Since entering the NBA as an expansion franchise in 1989, the Orlando Magic have had the first overall pick in the NBA Draft three times prior to this year’s festivities.

Two of those three picks, Shaquille O’Neal in 1992 and Dwight Howard in 2004, eventually led them to one NBA Finals appearance each which remain the only two occasions that Orlando has ever made it that far. O’Neal and Horward immediately turned into two of the most dominant centers that the NBA has seen over the last 30 years and are still regarded as the best players to ever suit up for the Magic.

With Orlando landing the first pick in the 2022 NBA Draft–their fourth in their history and first in 18 years–which coincidentally featured three big men as its top three prospects, the fortunes of this tortured team suddenly took a familiar turn for the better.

The Magic kept their strategy under wraps in the build-up to the draft and wound up choosing Paolo Banchero from Duke University to the surprise of many pundits.
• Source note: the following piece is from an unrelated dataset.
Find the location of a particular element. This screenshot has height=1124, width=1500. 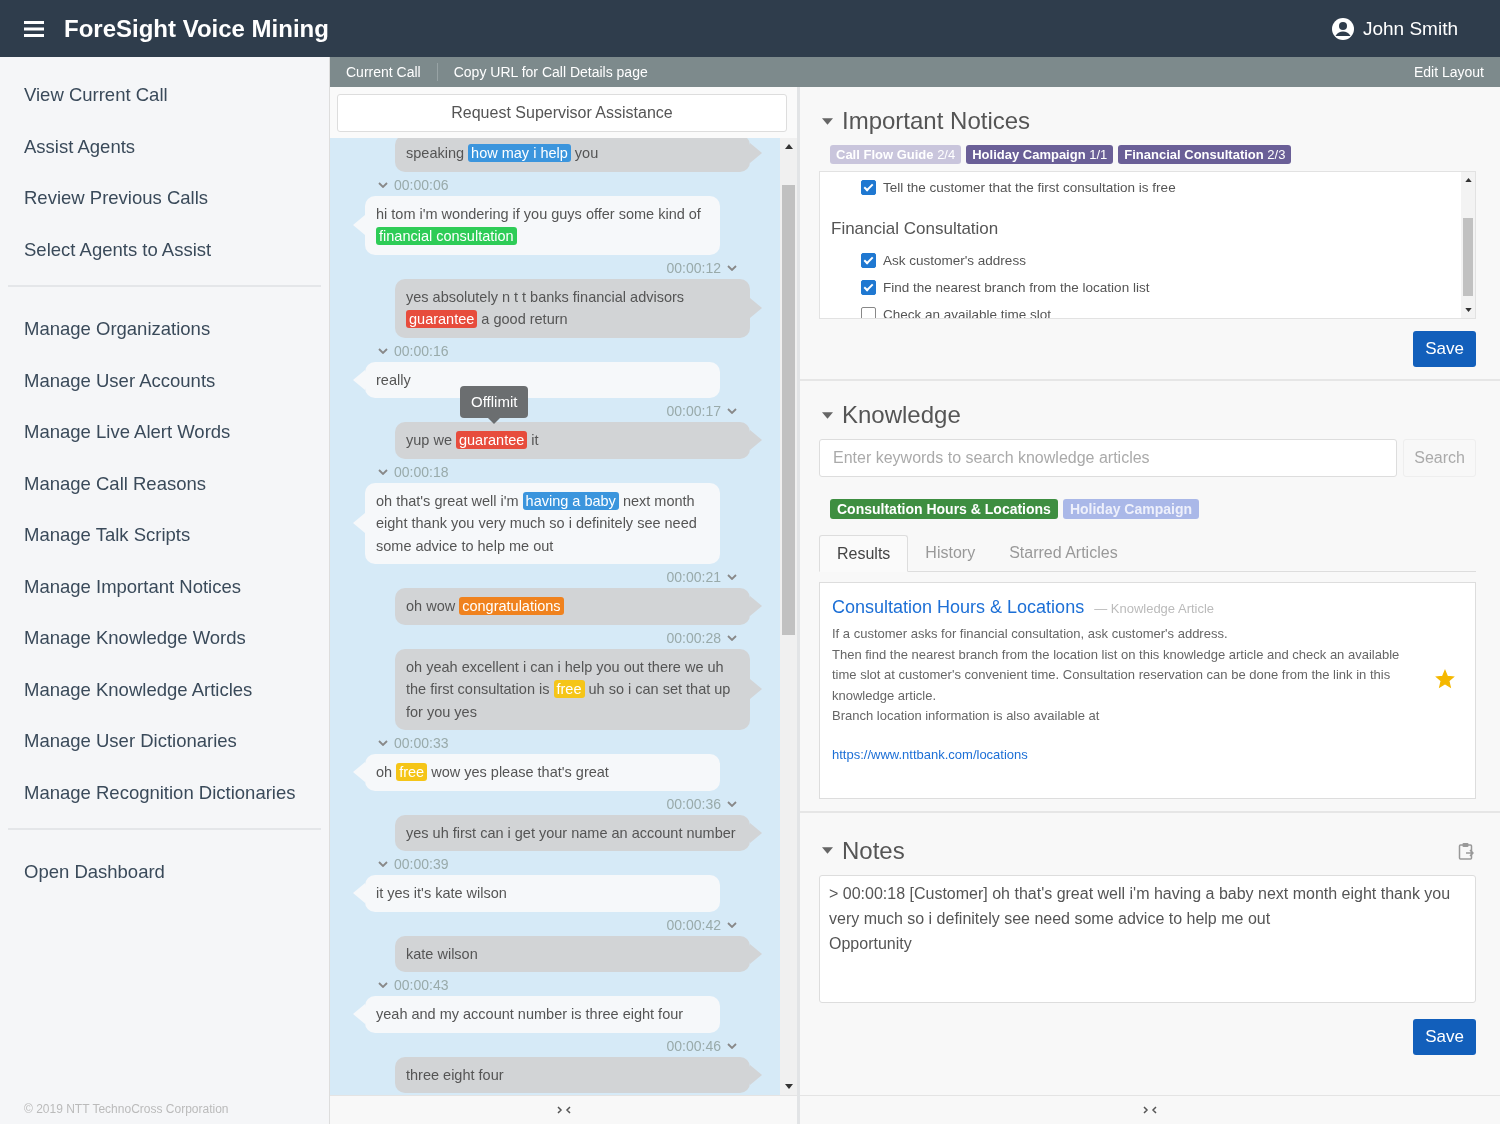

It was widely believed that Auburn’s Jabari Smith, who eventually went third overall to the Houston Rockets, was their preferred choice in the days leading up to the selection and Chet Holmgren from Gonzaga was also a possible pick.

Banchero now has the unenviable challenge of reaching the same heights that his first overall pick predecessors have brought Orlando to, with the daunting goal of exceeding them and finally winning a title. The comparisons to O’Neal and Howard’s tenure are inevitable as a Magic first overall pick and big man, though his game is more resemblant of the one that they traded away.
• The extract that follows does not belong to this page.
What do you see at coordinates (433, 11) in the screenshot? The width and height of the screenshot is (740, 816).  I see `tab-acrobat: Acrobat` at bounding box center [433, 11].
Chris Webber, picked on top of the 1993 NBA Draft by Orlando a year after they had the privilege of landing O’Neal, was traded on draft night for the prolific guard Penny Hardaway whom the Golden State Warriors selected two slots later at third.


Like Banchero, Webber was an agile 6’10 power forward with a strong frame that allowed his inside-out offensive game to thrive. He also had a knack for playmaking and the ability to handle the ball in an era where skillful players at his position was still far from the norm.
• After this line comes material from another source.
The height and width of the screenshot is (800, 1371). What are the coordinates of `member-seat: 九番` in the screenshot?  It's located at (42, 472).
While Webber ultimately did not win a championship, he averaged 20.7 points, 9.8 rebounds, and 4.2 assists per game during his 15 years in the NBA which helped him earn five NBA All-Star appearances and, eventually, a spot in the Basketball Hall of Fame.

Banchero has all the same tools that allowed Webber to thrive and if the breaks go his way, he should quickly mature into a similar–or even better–player for the Magic. His steady jumper, court vision, and passing acumen should allow him to fit right in with the promising young core that is already present in Orlando.

The forward pairing that he will establish with Franz Wagner, last year’s eighth overall pick, has immense potential given the multidimensional skill sets that both players possess. The 20-year-old Wagner, who has a fantastic feel for the game and plays with a tempered pace, exceeded expectations in his first year in the league and was named a member of the NBA All-Rookie team.

Furthermore, the return of Jonathan Isaac from the various knee ailments that have sidelined him since the NBA Bubble in late 2020 will be a key development to watch. If he can successfully regain his pre-injury form, the Magic can potentially roll out a dynamic and interchangeable frontcourt with three all-around players who are at least 6’9 that will pose a match-up problem for almost any team in the league.

Wendell Carter has also established himself as a reliable option as their starting center while the backcourt trio of Cole Anthony, last year’s fifth overall pick Jalen Suggs, and Markelle Fultz continues to grow into a solid group.

Though it is clear that Banchero is not lacking support on this talented Orlando roster, the majority of the pressure to win will inevitably fall on his shoulders. Statistics alone will not be enough to prove that he was worthy of the honor of being the first overall pick. He will have to lead the Magic to playoff success sooner rather than later, akin to what O’Neal and Howard did during their stints with this team.

Banchero will also have to overcome the added burden of constant comparisons to Smith and Holmgren who were scooped up right after him and will most likely carry a chip on their shoulders whenever they face off.

Although the task ahead is daunting, Banchero was picked by Orlando for a reason and it will be fascinating to see how the next few months turn out for him as he transitions into the NBA. The next chapter of the Magic is now underway and the hope is that this is the one that finally ends with them finally making their way to the top of the league.